> [WORK INSTRUCTION] Your response should be every line of the data, written out exactly.

--- INPUT DATA ---

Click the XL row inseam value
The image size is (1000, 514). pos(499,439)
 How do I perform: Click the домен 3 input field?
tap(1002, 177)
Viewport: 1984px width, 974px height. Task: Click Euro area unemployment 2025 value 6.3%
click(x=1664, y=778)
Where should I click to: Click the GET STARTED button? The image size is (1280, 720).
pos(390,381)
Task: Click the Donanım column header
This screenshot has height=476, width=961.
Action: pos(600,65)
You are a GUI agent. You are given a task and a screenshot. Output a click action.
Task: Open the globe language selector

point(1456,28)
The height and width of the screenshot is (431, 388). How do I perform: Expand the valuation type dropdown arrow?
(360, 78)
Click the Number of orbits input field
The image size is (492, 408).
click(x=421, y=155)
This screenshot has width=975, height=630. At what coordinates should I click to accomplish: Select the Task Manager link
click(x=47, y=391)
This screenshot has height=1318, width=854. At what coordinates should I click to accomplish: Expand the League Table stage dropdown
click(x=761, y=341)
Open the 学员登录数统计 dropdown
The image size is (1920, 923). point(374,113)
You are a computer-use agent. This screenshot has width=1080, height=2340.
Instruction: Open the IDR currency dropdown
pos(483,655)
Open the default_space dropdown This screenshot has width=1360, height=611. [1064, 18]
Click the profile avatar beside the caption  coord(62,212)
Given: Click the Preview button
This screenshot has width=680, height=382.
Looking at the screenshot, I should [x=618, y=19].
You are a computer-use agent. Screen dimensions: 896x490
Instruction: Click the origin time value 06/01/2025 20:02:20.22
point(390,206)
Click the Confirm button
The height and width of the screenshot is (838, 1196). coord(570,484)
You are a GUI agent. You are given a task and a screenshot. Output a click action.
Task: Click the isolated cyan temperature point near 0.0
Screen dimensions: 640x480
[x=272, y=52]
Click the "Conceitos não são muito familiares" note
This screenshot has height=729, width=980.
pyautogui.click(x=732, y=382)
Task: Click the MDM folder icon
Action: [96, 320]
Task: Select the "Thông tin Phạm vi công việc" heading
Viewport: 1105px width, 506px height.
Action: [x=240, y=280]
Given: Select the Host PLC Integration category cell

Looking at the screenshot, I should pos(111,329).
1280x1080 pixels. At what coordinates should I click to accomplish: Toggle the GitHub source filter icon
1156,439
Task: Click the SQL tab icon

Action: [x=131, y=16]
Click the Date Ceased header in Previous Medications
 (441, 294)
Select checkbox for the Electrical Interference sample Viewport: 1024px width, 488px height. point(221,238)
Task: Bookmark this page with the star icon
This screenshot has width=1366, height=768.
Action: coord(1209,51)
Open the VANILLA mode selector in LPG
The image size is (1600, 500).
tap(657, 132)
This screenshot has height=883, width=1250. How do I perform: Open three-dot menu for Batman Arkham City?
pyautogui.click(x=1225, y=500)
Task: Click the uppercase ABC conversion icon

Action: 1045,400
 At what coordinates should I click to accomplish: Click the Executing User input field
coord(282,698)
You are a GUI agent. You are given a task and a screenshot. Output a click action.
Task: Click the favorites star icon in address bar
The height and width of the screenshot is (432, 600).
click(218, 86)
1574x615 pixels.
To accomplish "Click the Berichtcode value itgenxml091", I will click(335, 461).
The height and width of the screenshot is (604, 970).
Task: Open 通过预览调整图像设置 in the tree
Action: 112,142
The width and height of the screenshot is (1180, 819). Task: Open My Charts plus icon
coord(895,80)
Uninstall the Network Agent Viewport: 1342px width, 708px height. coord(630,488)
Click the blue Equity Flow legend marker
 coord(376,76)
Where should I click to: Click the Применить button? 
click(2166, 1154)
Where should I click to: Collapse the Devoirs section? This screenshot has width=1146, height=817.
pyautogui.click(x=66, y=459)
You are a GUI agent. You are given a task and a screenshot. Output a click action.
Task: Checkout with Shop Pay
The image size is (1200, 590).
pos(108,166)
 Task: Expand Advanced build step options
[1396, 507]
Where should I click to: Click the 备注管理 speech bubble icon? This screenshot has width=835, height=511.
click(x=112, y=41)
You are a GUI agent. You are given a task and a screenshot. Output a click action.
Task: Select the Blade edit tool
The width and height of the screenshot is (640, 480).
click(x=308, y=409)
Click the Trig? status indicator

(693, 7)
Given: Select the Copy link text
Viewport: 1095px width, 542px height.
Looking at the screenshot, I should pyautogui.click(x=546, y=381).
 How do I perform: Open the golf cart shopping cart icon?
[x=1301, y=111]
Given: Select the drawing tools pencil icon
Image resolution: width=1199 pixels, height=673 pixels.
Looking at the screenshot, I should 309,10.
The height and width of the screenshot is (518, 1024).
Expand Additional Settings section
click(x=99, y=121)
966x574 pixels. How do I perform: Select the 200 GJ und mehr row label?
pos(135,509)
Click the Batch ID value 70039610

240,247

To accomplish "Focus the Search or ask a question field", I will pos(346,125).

---

> [PROBLEM SOLUTION]
Click the XL row inseam value
The image size is (1000, 514). pos(499,439)
 How do I perform: Click the домен 3 input field?
tap(1002, 177)
Viewport: 1984px width, 974px height. Task: Click Euro area unemployment 2025 value 6.3%
click(x=1664, y=778)
Where should I click to: Click the GET STARTED button? The image size is (1280, 720).
pos(390,381)
Task: Click the Donanım column header
This screenshot has height=476, width=961.
Action: pos(600,65)
You are a GUI agent. You are given a task and a screenshot. Output a click action.
Task: Open the globe language selector

point(1456,28)
The height and width of the screenshot is (431, 388). How do I perform: Expand the valuation type dropdown arrow?
(360, 78)
Click the Number of orbits input field
The image size is (492, 408).
click(x=421, y=155)
This screenshot has width=975, height=630. At what coordinates should I click to accomplish: Select the Task Manager link
click(x=47, y=391)
This screenshot has height=1318, width=854. At what coordinates should I click to accomplish: Expand the League Table stage dropdown
click(x=761, y=341)
Open the 学员登录数统计 dropdown
The image size is (1920, 923). point(374,113)
You are a computer-use agent. This screenshot has width=1080, height=2340.
Instruction: Open the IDR currency dropdown
pos(483,655)
Open the default_space dropdown This screenshot has width=1360, height=611. [1064, 18]
Click the profile avatar beside the caption  coord(62,212)
Given: Click the Preview button
This screenshot has width=680, height=382.
Looking at the screenshot, I should [x=618, y=19].
You are a computer-use agent. Screen dimensions: 896x490
Instruction: Click the origin time value 06/01/2025 20:02:20.22
point(390,206)
Click the Confirm button
The height and width of the screenshot is (838, 1196). coord(570,484)
You are a GUI agent. You are given a task and a screenshot. Output a click action.
Task: Click the isolated cyan temperature point near 0.0
Screen dimensions: 640x480
[x=272, y=52]
Click the "Conceitos não são muito familiares" note
This screenshot has height=729, width=980.
pyautogui.click(x=732, y=382)
Task: Click the MDM folder icon
Action: [96, 320]
Task: Select the "Thông tin Phạm vi công việc" heading
Viewport: 1105px width, 506px height.
Action: [x=240, y=280]
Given: Select the Host PLC Integration category cell

Looking at the screenshot, I should pos(111,329).
1280x1080 pixels. At what coordinates should I click to accomplish: Toggle the GitHub source filter icon
1156,439
Task: Click the SQL tab icon

Action: [x=131, y=16]
Click the Date Ceased header in Previous Medications
 (441, 294)
Select checkbox for the Electrical Interference sample Viewport: 1024px width, 488px height. point(221,238)
Task: Bookmark this page with the star icon
This screenshot has width=1366, height=768.
Action: coord(1209,51)
Open the VANILLA mode selector in LPG
The image size is (1600, 500).
tap(657, 132)
This screenshot has height=883, width=1250. How do I perform: Open three-dot menu for Batman Arkham City?
pyautogui.click(x=1225, y=500)
Task: Click the uppercase ABC conversion icon

Action: 1045,400
 At what coordinates should I click to accomplish: Click the Executing User input field
coord(282,698)
You are a GUI agent. You are given a task and a screenshot. Output a click action.
Task: Click the favorites star icon in address bar
The height and width of the screenshot is (432, 600).
click(218, 86)
1574x615 pixels.
To accomplish "Click the Berichtcode value itgenxml091", I will click(335, 461).
The height and width of the screenshot is (604, 970).
Task: Open 通过预览调整图像设置 in the tree
Action: 112,142
The width and height of the screenshot is (1180, 819). Task: Open My Charts plus icon
coord(895,80)
Uninstall the Network Agent Viewport: 1342px width, 708px height. coord(630,488)
Click the blue Equity Flow legend marker
 coord(376,76)
Where should I click to: Click the Применить button? 
click(2166, 1154)
Where should I click to: Collapse the Devoirs section? This screenshot has width=1146, height=817.
pyautogui.click(x=66, y=459)
You are a GUI agent. You are given a task and a screenshot. Output a click action.
Task: Checkout with Shop Pay
The image size is (1200, 590).
pos(108,166)
 Task: Expand Advanced build step options
[1396, 507]
Where should I click to: Click the 备注管理 speech bubble icon? This screenshot has width=835, height=511.
click(x=112, y=41)
You are a GUI agent. You are given a task and a screenshot. Output a click action.
Task: Select the Blade edit tool
The width and height of the screenshot is (640, 480).
click(x=308, y=409)
Click the Trig? status indicator

(693, 7)
Given: Select the Copy link text
Viewport: 1095px width, 542px height.
Looking at the screenshot, I should pyautogui.click(x=546, y=381).
 How do I perform: Open the golf cart shopping cart icon?
[x=1301, y=111]
Given: Select the drawing tools pencil icon
Image resolution: width=1199 pixels, height=673 pixels.
Looking at the screenshot, I should 309,10.
The height and width of the screenshot is (518, 1024).
Expand Additional Settings section
click(x=99, y=121)
966x574 pixels. How do I perform: Select the 200 GJ und mehr row label?
pos(135,509)
Click the Batch ID value 70039610

240,247

To accomplish "Focus the Search or ask a question field", I will pos(346,125).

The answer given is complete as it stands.